La situation la plus difficile est celle vécue par les personnes et les familles qui attendent à domicile qu’une place en CHSLD se libère.
Une place en CHSLD coûte en moyenne, annuellement, 60 000 $. Nous verrons plus loin la différence de coûts avec les ressources intermédiaires. Dans les CHSLD et les RI, les usagers contribuent en fonction de leurs revenus, ce qui est une formule équitable. Les usagers des CHSLD paient entre 1017 $ et 1637 $ par mois. Ceux des RI versent entre 1017 $ et 1150 $ par mois.

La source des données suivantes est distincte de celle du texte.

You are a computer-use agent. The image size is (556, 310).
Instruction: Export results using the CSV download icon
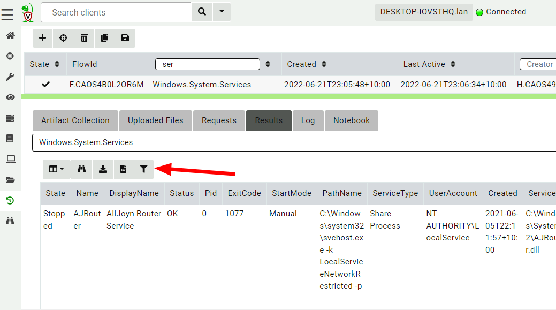[123, 169]
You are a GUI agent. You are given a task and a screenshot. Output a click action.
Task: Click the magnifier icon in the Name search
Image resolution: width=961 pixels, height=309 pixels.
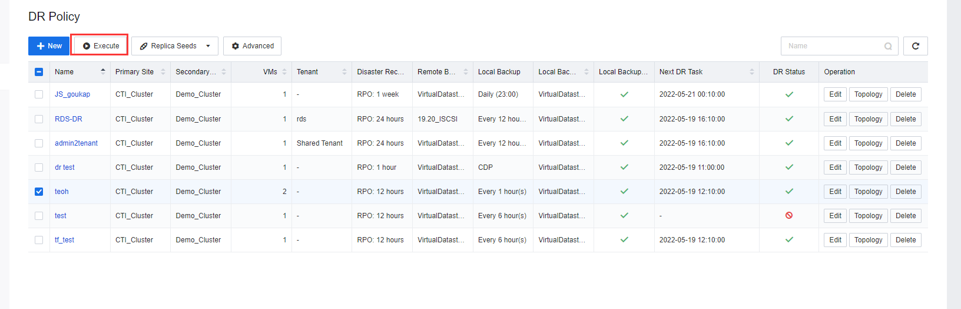[x=888, y=46]
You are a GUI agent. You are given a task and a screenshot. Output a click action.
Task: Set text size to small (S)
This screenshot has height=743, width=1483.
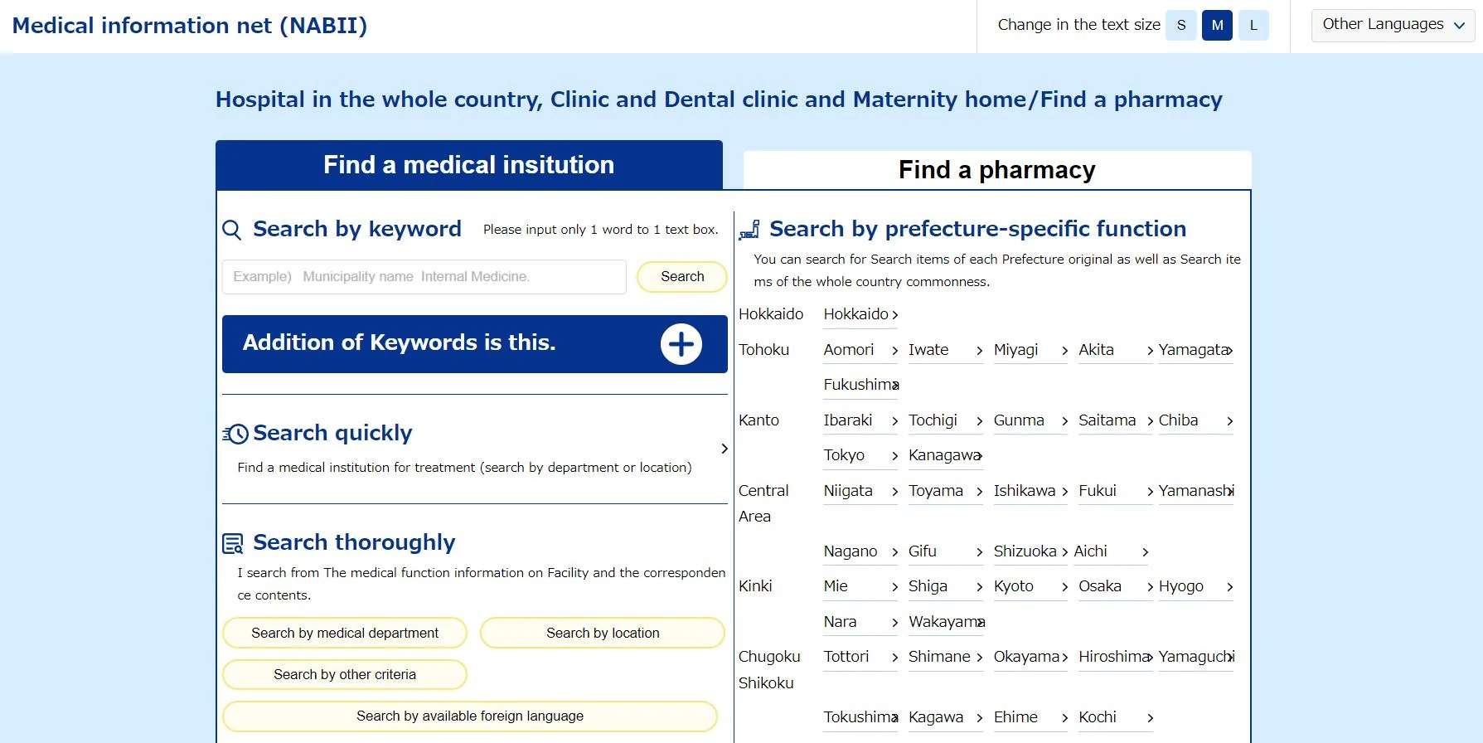tap(1180, 25)
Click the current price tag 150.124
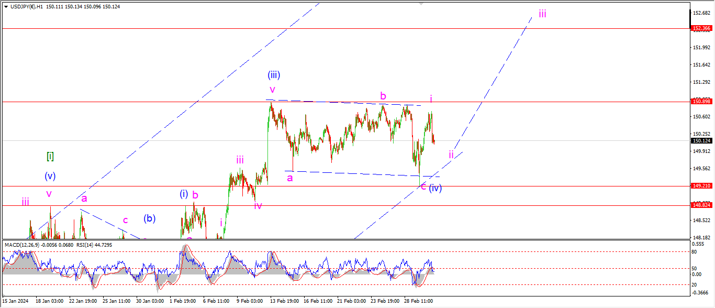 [701, 140]
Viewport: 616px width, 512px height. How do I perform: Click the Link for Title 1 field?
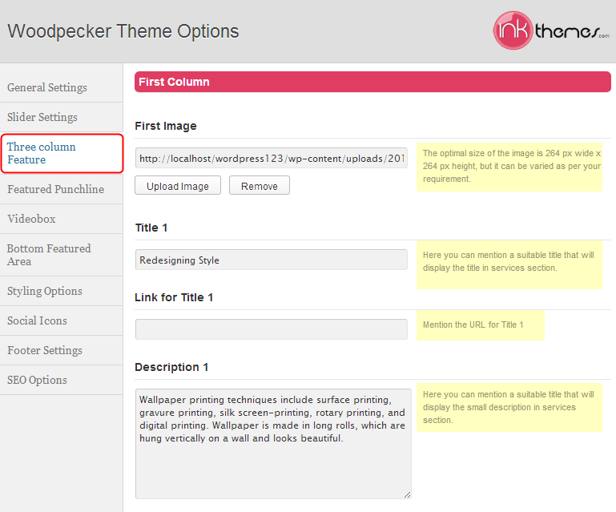[271, 329]
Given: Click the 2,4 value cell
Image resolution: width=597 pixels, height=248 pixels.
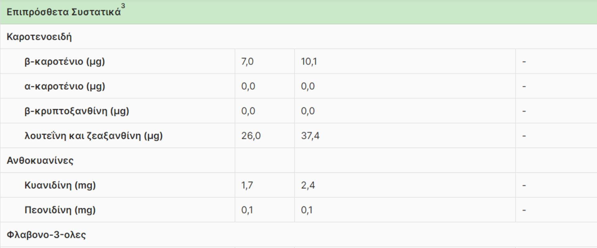Looking at the screenshot, I should [308, 185].
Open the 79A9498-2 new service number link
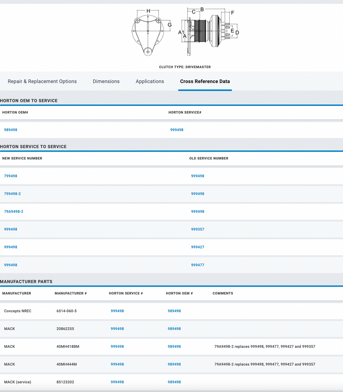The image size is (343, 392). point(14,212)
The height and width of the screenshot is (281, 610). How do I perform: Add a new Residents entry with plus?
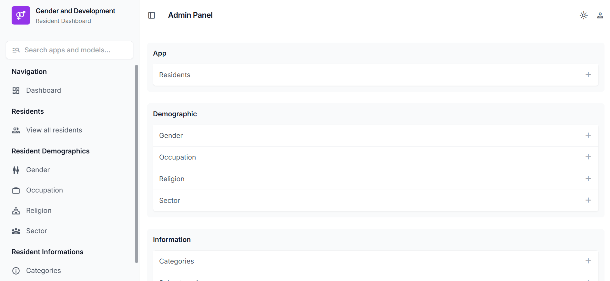[588, 75]
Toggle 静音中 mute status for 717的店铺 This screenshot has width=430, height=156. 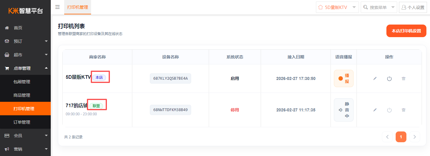pos(343,110)
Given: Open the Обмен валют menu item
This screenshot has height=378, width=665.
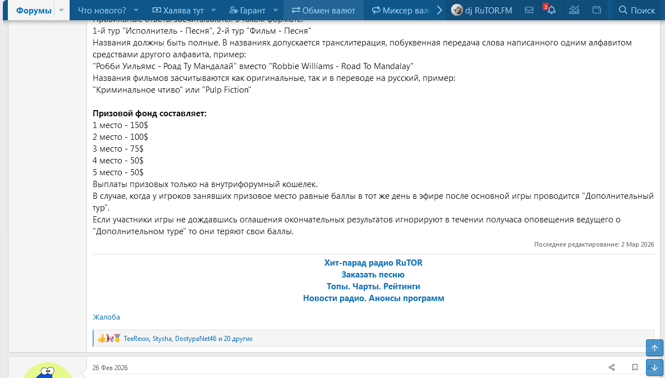Looking at the screenshot, I should pos(323,10).
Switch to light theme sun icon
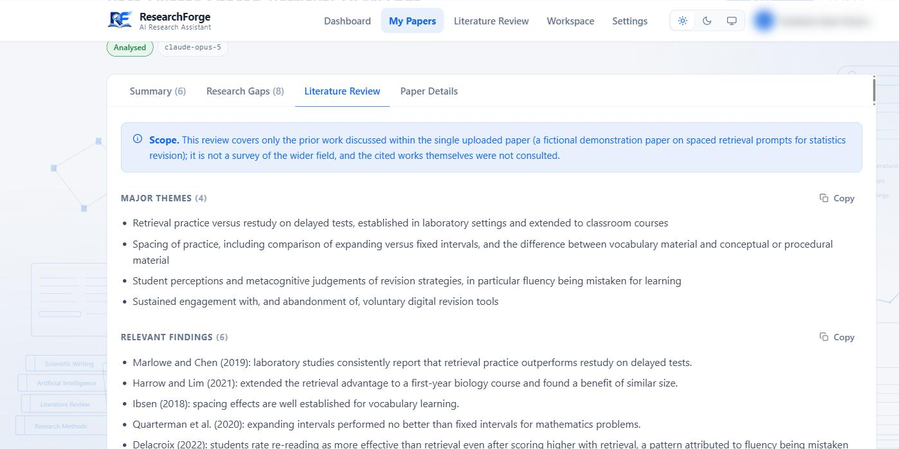The image size is (899, 449). [x=683, y=21]
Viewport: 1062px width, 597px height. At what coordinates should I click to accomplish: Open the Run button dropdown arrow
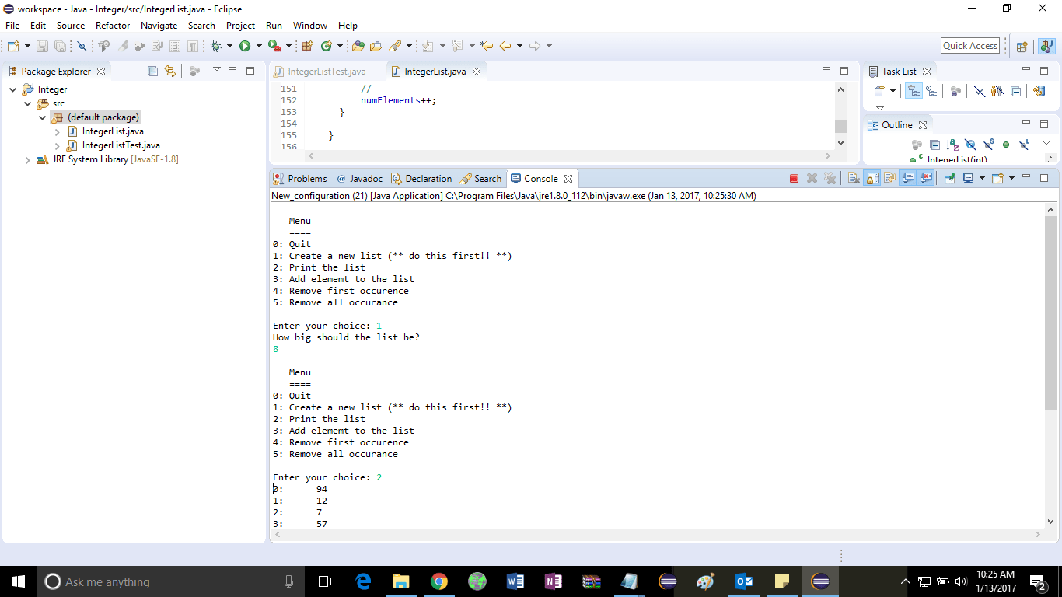(x=259, y=47)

En plus des CHSLD publics, il existe ce qu’on appelle un petit nombre de CHSLD « privés conventionnés ». Les bâtiments sont la propriété d’une compagnie privée mais le gouvernement lui donne des subventions per capita telles que les employés y sont aussi décemment rémunérés que dans les CHSLD publics. Ainsi, les préposés aux bénéficiaires y reçoivent entre 18 $ et 20 $ de l’heure, ce qui permet d’y avoir un taux de rotation qui ne soit pas anormalement élevé, comme nous le verrons plus loin dans le cas des ressources intermédiaires où le personnel est sous-rémunéré. Par contre, il n’est pas assuré que l’on trouve, dans ces CHSLD « privés conventionnés », un ratio de personnel aussi élevé qu’en CHSLD public et que le personnel y ait une qualification aussi élevée.
Pour complexifier le portrait, le gouvernement a lancé récemment la formule des CHSLD en PPP, pour économiser, dit-il, alors que des études montrent que cela coûte plus cher. Une étude récente de la firme MCE Conseils[3] a démontré que le CHSLD St-Lambert-sur-le-Golf, construit en PPP, va coûter 60 millions $ de plus au Trésor public que si ce CHSLD avait été construit en mode public, comme auparavant. L’étude conclut aussi que le budget de 203 millions sur 25 ans consenti au CHSLD Saint-Lambert-sur-le-Golf ne tient pas la route et devra nécessairement être revu à la hausse, soit à 287 millions. Parce que la clientèle va s’alourdir avec le temps, ce qui forcera une bonification des 3,44 heures de soins par jour par patient négocié avec le propriétaire.
L’étude commandée par la CSN fait aussi valoir que les bas salaires devront être rehaussés pour assurer la continuité des soins en cette période de pénurie de personnel qualifié.. Depuis l’ouverture, on évalue le taux de roulement du personnel à 44 %. C’est plus du double de ce qu’on retrouve normalement. Une émission Enquête, diffusée à Radio-Canada, a illustré l’impact négatif de tout ceci sur la quantité et la qualité des services offerts aux usagers.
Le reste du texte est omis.